My friend Tracy said to me shortly after Connor’s death, “I don’t know how you are able to let Kyle go off and drive without having a panic attack.” My answer was “He is almost 21 and I can’t keep him in a bubble forever, I have to let him have wings too.” Well the driving part I am still ok with but now Kyle is sick, cough, body aches, fever, wheezing (due to his asthma) generally feeling like crap. My mom instincts have kicked in and I want to put him in a bubble. I hear all this talk about the flu, how it is deadly this year and moves quick. I want to protect him, and keep him safe at all costs.
In the face of a husband who says, “It is just a head cold, give him NyQuil, let him rest and he will be fine.” That doesn’t make me feel any better, I want him to share my worry and concern. I need him to be know that this could be a dire situation. But it seems to not be as dire on his radar as on mine.
Granted last year if Kyle had these same symptoms and the flu was this deadly. I would have just done my normal sick protocol. NyQuil, lots of fluids and announced he was home until he feels better. But this year and last are about as different as Kyle and Connor were. My emotions are different, my reactions are different and things that wouldn’t bother me in 2017, send me overboard in 2018.
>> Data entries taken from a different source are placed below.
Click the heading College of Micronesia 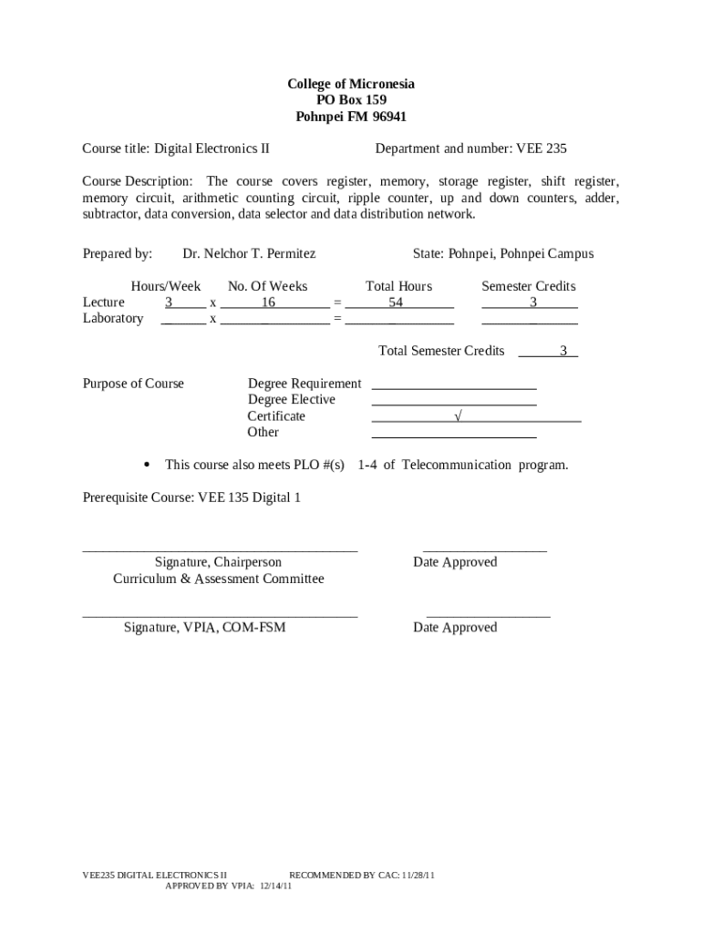[351, 84]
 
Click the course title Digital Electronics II [212, 149]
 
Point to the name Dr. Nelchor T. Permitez [249, 254]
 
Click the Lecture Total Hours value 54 [396, 302]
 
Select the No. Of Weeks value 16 [269, 302]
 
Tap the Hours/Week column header [166, 286]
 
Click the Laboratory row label [113, 318]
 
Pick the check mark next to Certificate [458, 416]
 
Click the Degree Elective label [291, 400]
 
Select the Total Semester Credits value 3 [563, 351]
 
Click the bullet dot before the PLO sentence [147, 465]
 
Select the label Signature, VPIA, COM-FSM [204, 627]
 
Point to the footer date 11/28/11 [418, 875]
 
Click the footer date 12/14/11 [274, 885]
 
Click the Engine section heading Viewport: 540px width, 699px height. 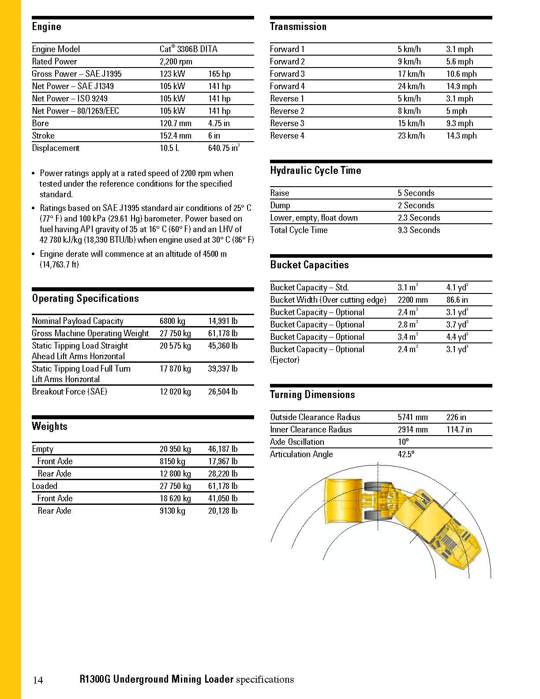click(x=46, y=27)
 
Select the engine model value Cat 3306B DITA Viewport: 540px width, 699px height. click(x=188, y=49)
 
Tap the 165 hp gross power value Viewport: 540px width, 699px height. click(x=219, y=74)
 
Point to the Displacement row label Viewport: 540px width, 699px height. click(x=56, y=148)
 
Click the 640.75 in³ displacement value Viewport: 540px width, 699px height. click(x=224, y=148)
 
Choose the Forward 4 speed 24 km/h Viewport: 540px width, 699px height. click(x=411, y=86)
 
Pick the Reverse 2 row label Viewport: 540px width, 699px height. click(x=287, y=111)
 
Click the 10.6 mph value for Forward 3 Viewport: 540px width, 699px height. click(x=461, y=74)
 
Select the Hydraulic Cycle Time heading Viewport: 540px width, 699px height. click(x=315, y=171)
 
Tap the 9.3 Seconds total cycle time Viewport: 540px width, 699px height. click(x=419, y=230)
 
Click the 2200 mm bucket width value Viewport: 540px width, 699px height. click(x=412, y=300)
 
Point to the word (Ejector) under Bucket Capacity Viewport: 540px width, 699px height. click(x=285, y=360)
My life has changed, I am a different person. I need to accept that. Accept that I am now hyper vigilant to things that wouldn’t have even been on my radar before. Ambulance sirens make me break out in a cold sweat, specific songs make the tears flow like rain, and sickness makes me worry like the mom of a newborn. I’m hoping that the ambulance and the song effect will relax over time. But I think the worry and concern for Kyle may always be hyper vigilant. It is something he will have to get used to. His wings may be a little more clipped than he thought, because, As Long As I’m Living My Baby You’ll Be.